İstanbul 12. Ağır Ceza Mahkemesi'nde görülen duruşmaya sanıklardan Mehmet T. katılırken diğer sanık Mustafa K. gelmedi. Davada şikayetçi Filiz Taçbaş ve avukatı da hazır bulundu.
'KIZIMLA TEHDİT ETTİLER'
Duruşmada konuşan Filiz Taçbaş, sanığı olay öncesi ve sonrası görmediğini ve tanımadığını belirterek "Sadece olay günü diğer sanıkla beraber gördüm. Beni kızımın yanında tehdit etmek suretiyle söz konusu belgeyi imzalatmıştır. Bir anne olarak öyle bir ortamda yapabileceğim başka bir davranış söz konusu değildir. Dolayısıyla mahkemenin beyanıma itibar ederek sanıkların cezalandırılmasını istiyorum. Hangi anneye sorarsanız o an odaklandığı nokta kızıdır. Evladıdır. Ben adalete sığınıyorum" dedi.
İDDİALARI KABUL ETMEDİ
Son sözleri sorulan sanık Mehmet T. ise "Ben şikayetçiden zorla senet almış değilim. Böyle bir eyleme kalkışmam. Ben de çocuk sahibiyim. Dolayısıyla bir çocuğun yanında annesini tehdit etmem söz konusu olmaz. Beraatimi talep ediyorum" diye konuştu.
AYRI AYRI BERAAT ETTİLER
Duruşmayı sonlandıran mahkeme heyeti, sanıklar Mehmet T. ve Mustafa K.'nin, "Mağdurun bir senedi vermeye mecbur edilmesi suretiyle yağma" suçundan delil yetersizliği gerekçesiyle ayrı ayrı beraatlerine karar verdi.

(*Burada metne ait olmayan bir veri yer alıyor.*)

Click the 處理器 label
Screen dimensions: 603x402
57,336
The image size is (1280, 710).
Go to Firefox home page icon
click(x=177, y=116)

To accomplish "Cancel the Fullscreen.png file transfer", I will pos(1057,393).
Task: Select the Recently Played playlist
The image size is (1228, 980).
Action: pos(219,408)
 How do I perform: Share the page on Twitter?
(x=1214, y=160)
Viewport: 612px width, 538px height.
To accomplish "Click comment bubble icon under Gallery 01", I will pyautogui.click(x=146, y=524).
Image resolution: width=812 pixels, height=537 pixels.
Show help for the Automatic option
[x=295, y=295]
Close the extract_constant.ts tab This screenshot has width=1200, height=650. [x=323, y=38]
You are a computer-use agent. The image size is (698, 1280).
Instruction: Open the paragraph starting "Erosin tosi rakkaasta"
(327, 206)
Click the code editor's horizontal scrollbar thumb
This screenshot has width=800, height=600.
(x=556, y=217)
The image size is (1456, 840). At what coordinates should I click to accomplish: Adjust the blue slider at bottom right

DAVA İKİBUÇUK YILDIR SÜRÜYORDU
Duruşma çıkışında karara tepki gösteren Filiz Taçbaş, fenalaşınca adliyenin sağlık birimine kaldırıldı. Kendisine geldikten sonra avukatıyla birlikte konuya ilişkin açıklama yaptı. Avukatı Meltem Banko'nun yardımıyla adliye dışına çıkan Taçbaş, bir süre konuşmakta zorluk çekti. Bu sırada avukatı Meltem Banko yaptığı açıklamada, karara itiraz edeceklerini söyledi. Davanın iki buçuk yıldır sürdüğüne belirten Avukat Banko, "Bir annenin kızı için yaptığı, sustuğu olayda hakkını arıyoruz. Maalesef delil yetersizliği nedeniyle beraat verildi" diye konuştu.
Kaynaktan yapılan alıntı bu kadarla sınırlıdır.